What you will do = Give the lines of the records below, from the line containing "You are a computer-use agent. The" through the end of the records, as a JSON list of strings with one string per line and blank lines omitted. Leave the pictures out.

----- Provided records -----

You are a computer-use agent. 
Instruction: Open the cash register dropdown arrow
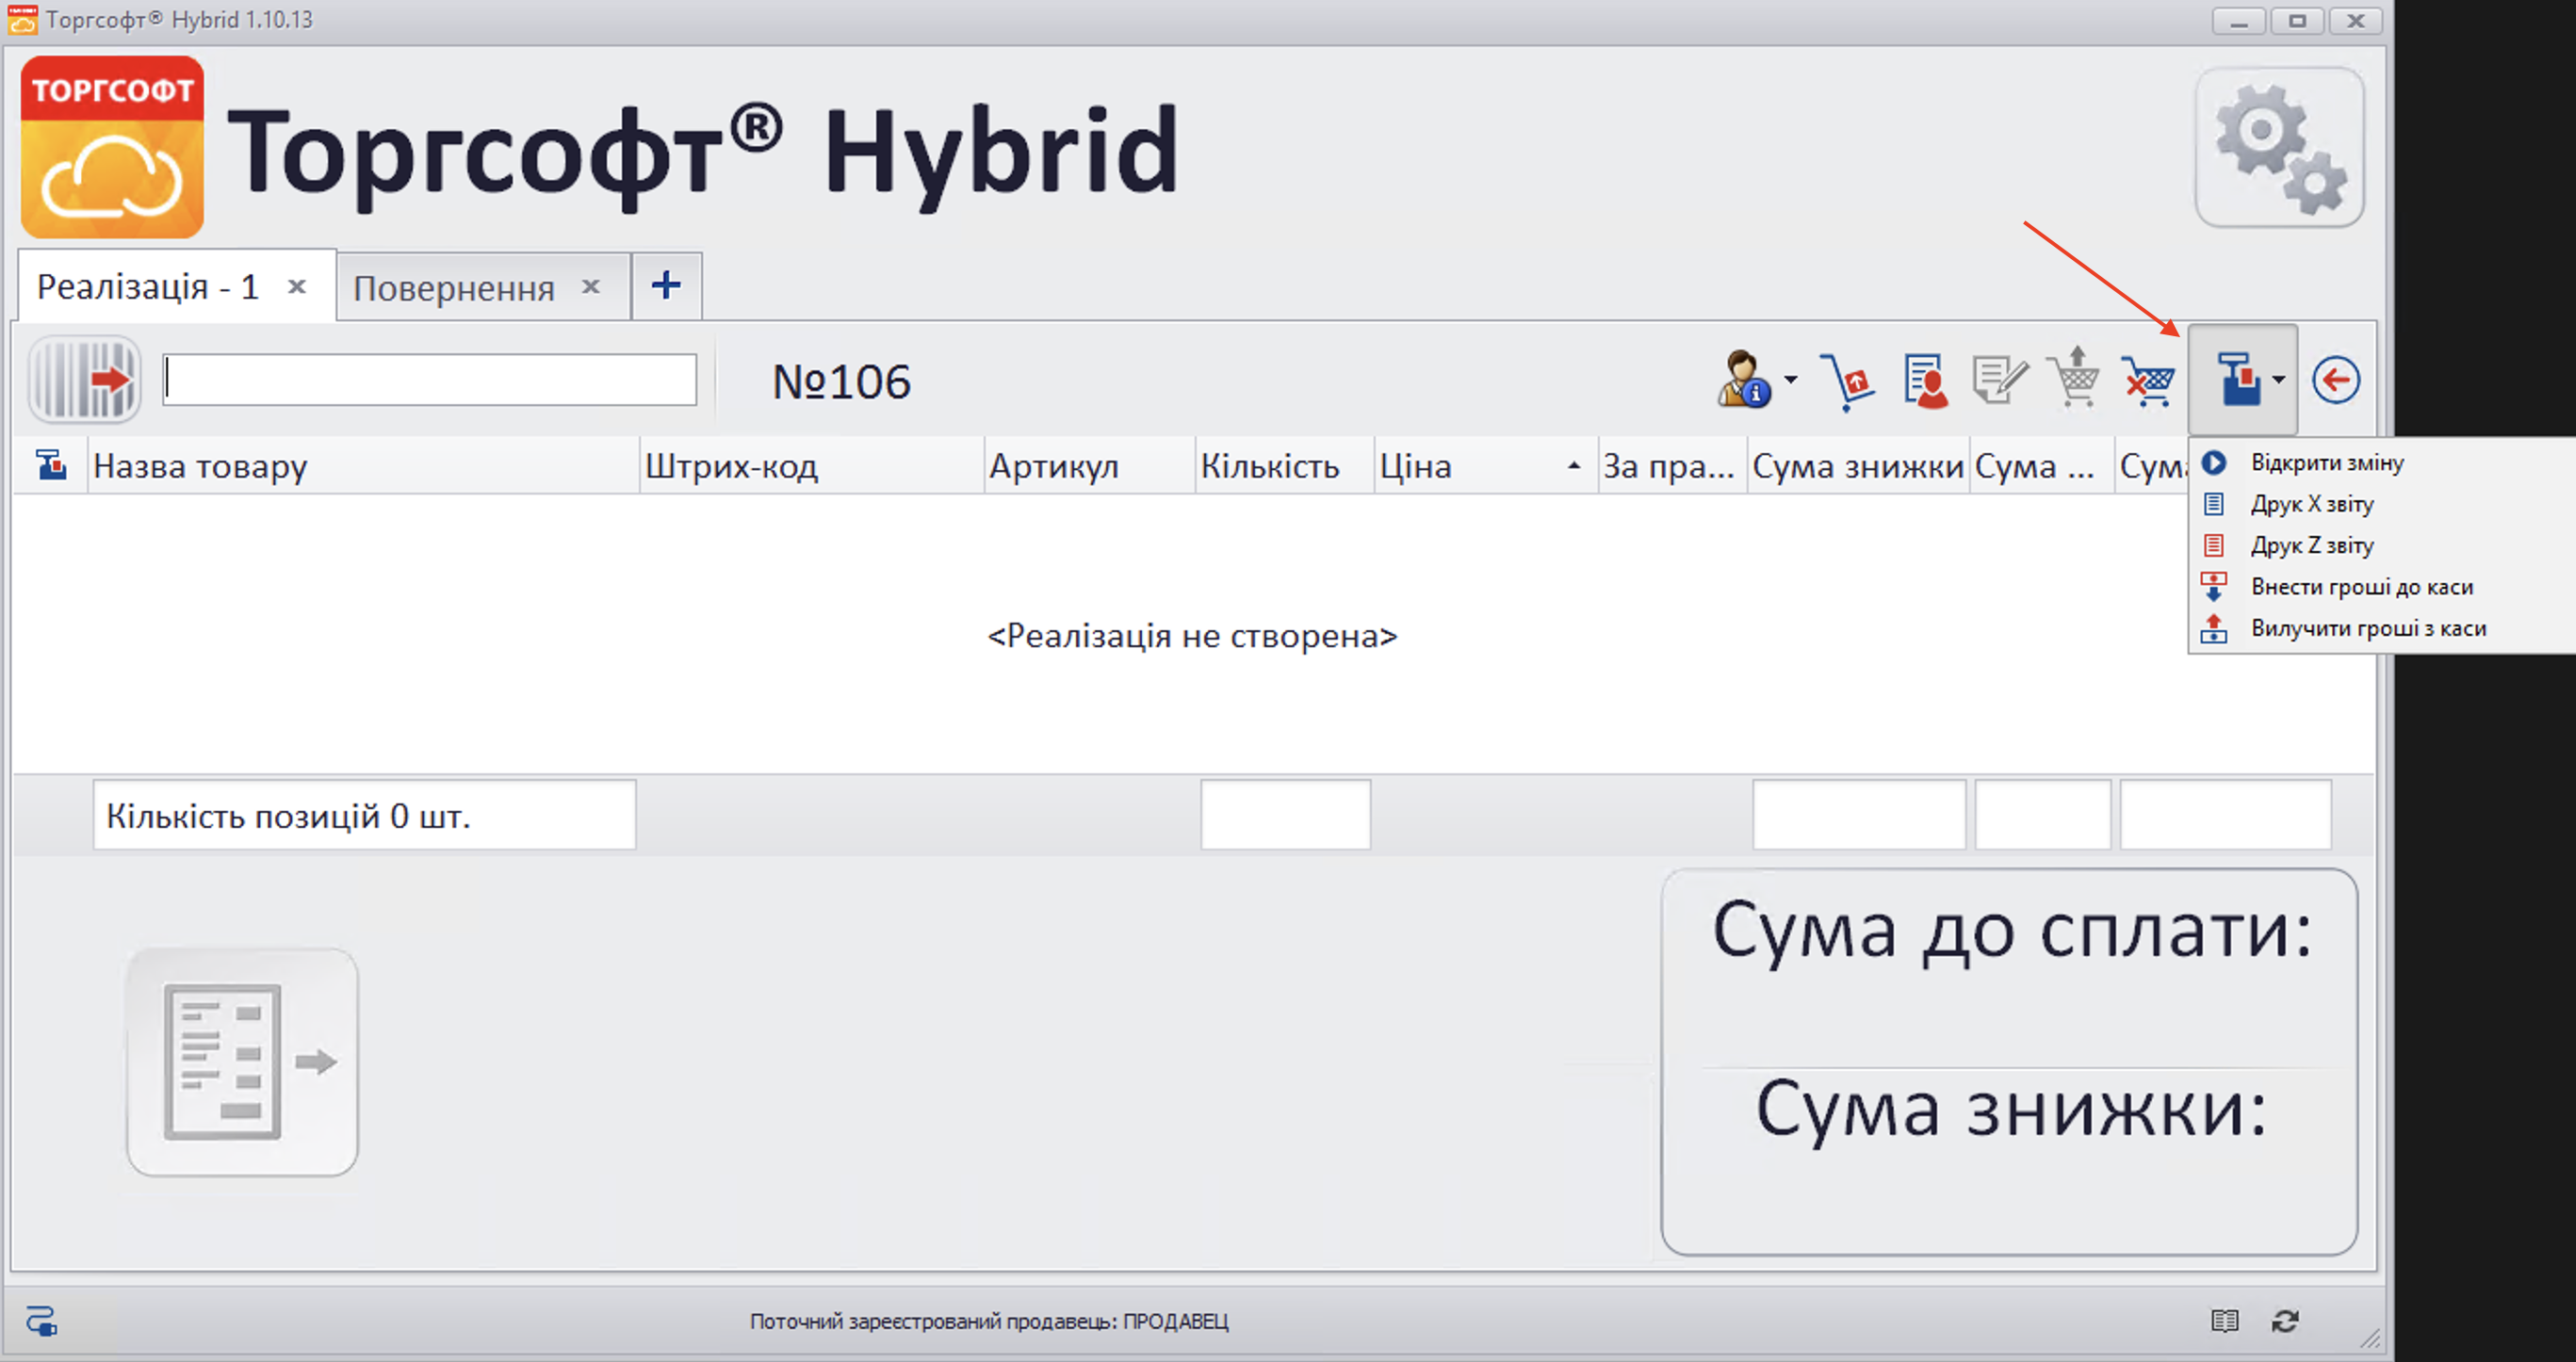pyautogui.click(x=2279, y=380)

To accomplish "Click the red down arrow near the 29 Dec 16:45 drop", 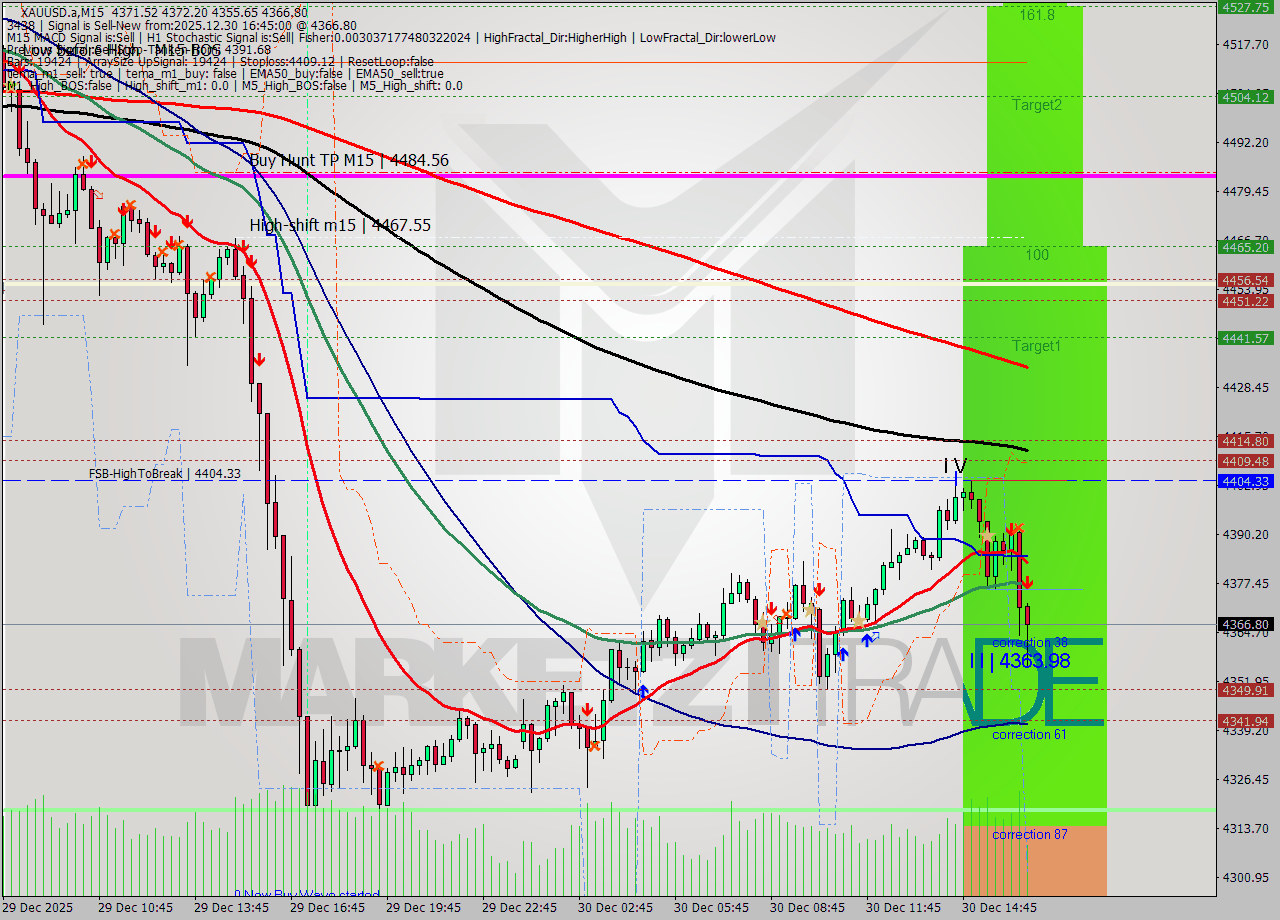I will [x=259, y=362].
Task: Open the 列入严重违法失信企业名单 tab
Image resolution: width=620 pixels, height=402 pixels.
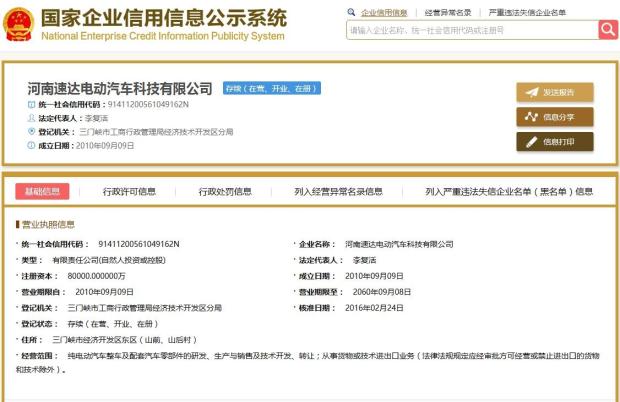Action: [x=509, y=192]
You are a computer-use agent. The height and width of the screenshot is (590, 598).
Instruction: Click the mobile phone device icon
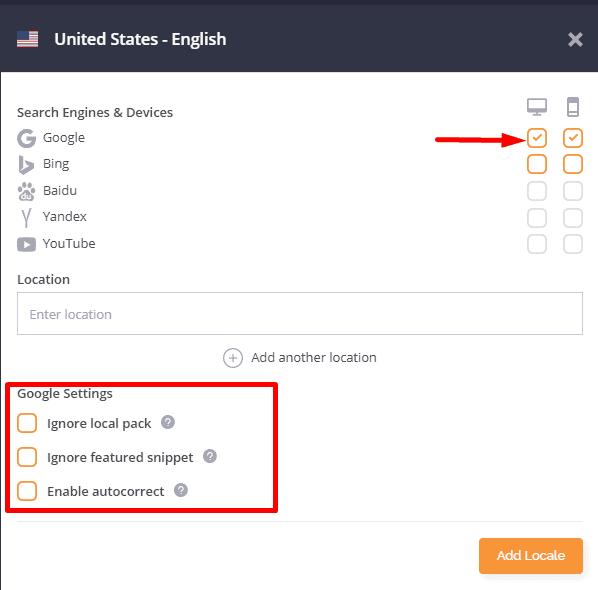point(572,107)
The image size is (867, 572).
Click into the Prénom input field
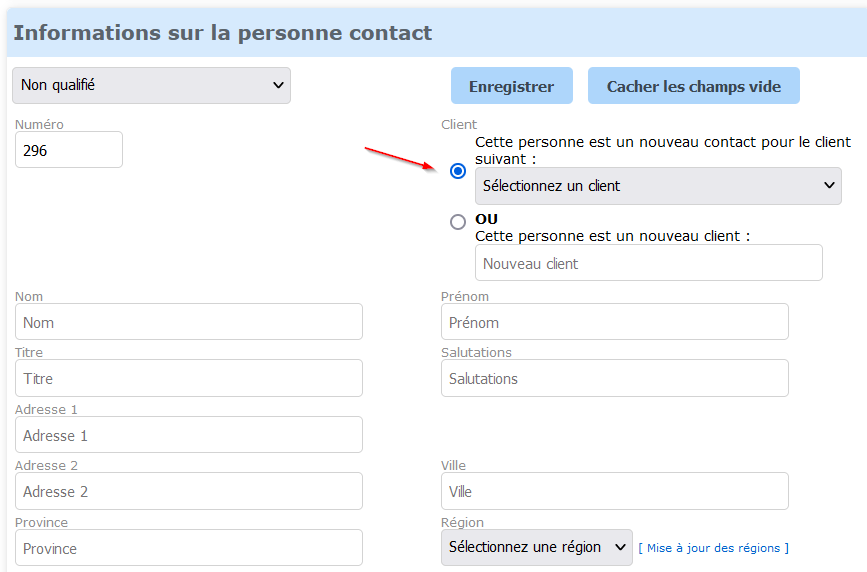click(x=614, y=322)
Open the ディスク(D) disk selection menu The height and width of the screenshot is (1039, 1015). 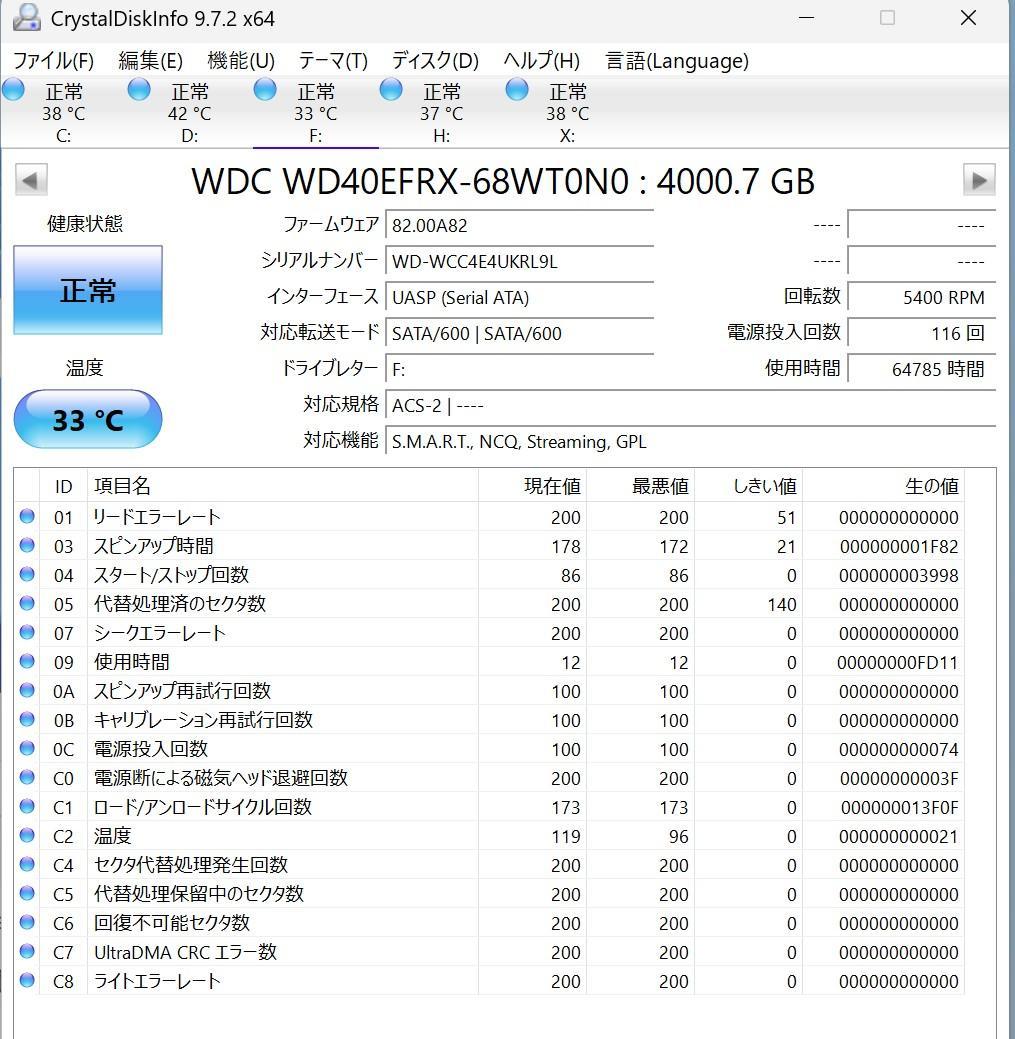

-----

Solution to this problem =
[
  "You are a computer-use agent. The height and width of the screenshot is (590, 598).",
  "Instruction: Click the mobile phone device icon",
  "point(572,107)",
  "The image size is (867, 572).",
  "Click into the Prénom input field",
  "click(x=614, y=322)",
  "Open the ディスク(D) disk selection menu The height and width of the screenshot is (1039, 1015). "
]